Start of Document segment

Whole-grain breads are healthier for humans to eat, so why not go "whole grain" for your horses, too? Of course, we mean feeding plain, whole grains like oats and corn to your horse instead of pelleted feeds, commercial grain mixes or grains that have been processed (cracked, rolled, crimped, steamed, popped or flaked).
Feeding your horse plain, whole grains makes sense if you consider the facts that:
• The cost is considerably lower than commercial grain mixes.
• Feeding whole grains allows you to inspect them for quality and contaminants, something it's not possible to do when they are coated with molasses or ground into a pellet.
• Unprocessed grains have their protective coating intact and will keep for much longer without molding or spoiling.
• Keeping grains whole preserves their most valuable, and fragile, nutrients such as B vitamins, essential fatty acids and vitamin E.
Commercial grain mixes also tout their value in terms of being balanced (vitamins and minerals) and fortified (higher levels of nutrients than whole grains). That's true, but you can do this yourself, too, without the worry of contamination and fewer concerns about mold contamination.

End of Document segment
Start of Stored data

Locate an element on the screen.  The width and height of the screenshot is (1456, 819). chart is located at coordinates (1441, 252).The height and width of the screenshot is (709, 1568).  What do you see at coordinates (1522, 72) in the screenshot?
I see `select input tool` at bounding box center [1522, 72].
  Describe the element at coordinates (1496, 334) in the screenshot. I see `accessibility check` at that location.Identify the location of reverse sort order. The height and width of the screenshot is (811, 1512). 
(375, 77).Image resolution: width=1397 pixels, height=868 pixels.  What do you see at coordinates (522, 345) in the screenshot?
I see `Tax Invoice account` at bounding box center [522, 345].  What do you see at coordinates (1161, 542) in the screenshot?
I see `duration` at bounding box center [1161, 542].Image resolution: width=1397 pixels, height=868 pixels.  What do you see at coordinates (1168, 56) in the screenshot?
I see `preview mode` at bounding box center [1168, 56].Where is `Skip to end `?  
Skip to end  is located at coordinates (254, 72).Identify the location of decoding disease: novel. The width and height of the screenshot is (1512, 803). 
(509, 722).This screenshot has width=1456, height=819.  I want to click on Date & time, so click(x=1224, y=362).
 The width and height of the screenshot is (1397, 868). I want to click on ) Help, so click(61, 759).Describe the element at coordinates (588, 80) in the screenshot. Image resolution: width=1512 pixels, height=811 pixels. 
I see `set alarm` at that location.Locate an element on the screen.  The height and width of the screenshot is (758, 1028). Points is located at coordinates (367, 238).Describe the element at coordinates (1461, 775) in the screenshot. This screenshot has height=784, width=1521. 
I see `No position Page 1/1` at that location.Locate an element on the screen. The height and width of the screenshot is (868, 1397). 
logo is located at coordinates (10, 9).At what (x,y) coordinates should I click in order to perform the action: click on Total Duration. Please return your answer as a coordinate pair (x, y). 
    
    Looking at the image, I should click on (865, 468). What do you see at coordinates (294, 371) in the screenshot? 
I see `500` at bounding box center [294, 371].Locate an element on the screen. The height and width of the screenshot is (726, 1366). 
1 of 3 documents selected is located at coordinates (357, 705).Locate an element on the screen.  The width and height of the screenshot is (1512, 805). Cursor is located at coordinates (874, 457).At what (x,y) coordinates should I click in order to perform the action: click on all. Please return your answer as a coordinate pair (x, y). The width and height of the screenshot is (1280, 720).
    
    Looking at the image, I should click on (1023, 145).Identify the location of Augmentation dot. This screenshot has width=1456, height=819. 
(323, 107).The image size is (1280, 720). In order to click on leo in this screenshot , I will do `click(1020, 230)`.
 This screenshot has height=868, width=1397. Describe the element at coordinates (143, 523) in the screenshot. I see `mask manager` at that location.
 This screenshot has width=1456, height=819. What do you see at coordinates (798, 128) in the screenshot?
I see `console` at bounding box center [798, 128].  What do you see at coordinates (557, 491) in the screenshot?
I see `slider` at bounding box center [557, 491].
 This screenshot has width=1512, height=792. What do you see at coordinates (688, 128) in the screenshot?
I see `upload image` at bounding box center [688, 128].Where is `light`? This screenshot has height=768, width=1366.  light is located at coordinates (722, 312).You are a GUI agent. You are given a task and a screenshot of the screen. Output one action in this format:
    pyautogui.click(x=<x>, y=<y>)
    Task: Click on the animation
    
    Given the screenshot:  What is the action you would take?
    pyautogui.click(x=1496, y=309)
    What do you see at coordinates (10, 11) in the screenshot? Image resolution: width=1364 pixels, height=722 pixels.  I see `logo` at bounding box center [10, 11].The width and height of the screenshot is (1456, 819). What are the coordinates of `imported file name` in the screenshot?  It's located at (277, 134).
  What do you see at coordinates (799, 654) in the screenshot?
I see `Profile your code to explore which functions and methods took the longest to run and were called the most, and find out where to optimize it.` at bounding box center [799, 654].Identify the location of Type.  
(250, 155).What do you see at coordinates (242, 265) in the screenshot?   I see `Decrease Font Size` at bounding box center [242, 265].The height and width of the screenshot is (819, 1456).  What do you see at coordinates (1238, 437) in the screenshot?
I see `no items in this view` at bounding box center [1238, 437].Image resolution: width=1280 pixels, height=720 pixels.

End of Stored data

**Task requirements:** Write out the passage of the whole-grain horse feed text above between "Feeding your horse" and "molding or spoiling.", inclusive, word for word.

**Response to this exercise:**
Feeding your horse plain, whole grains makes sense if you consider the facts that:
• The cost is considerably lower than commercial grain mixes.
• Feeding whole grains allows you to inspect them for quality and contaminants, something it's not possible to do when they are coated with molasses or ground into a pellet.
• Unprocessed grains have their protective coating intact and will keep for much longer without molding or spoiling.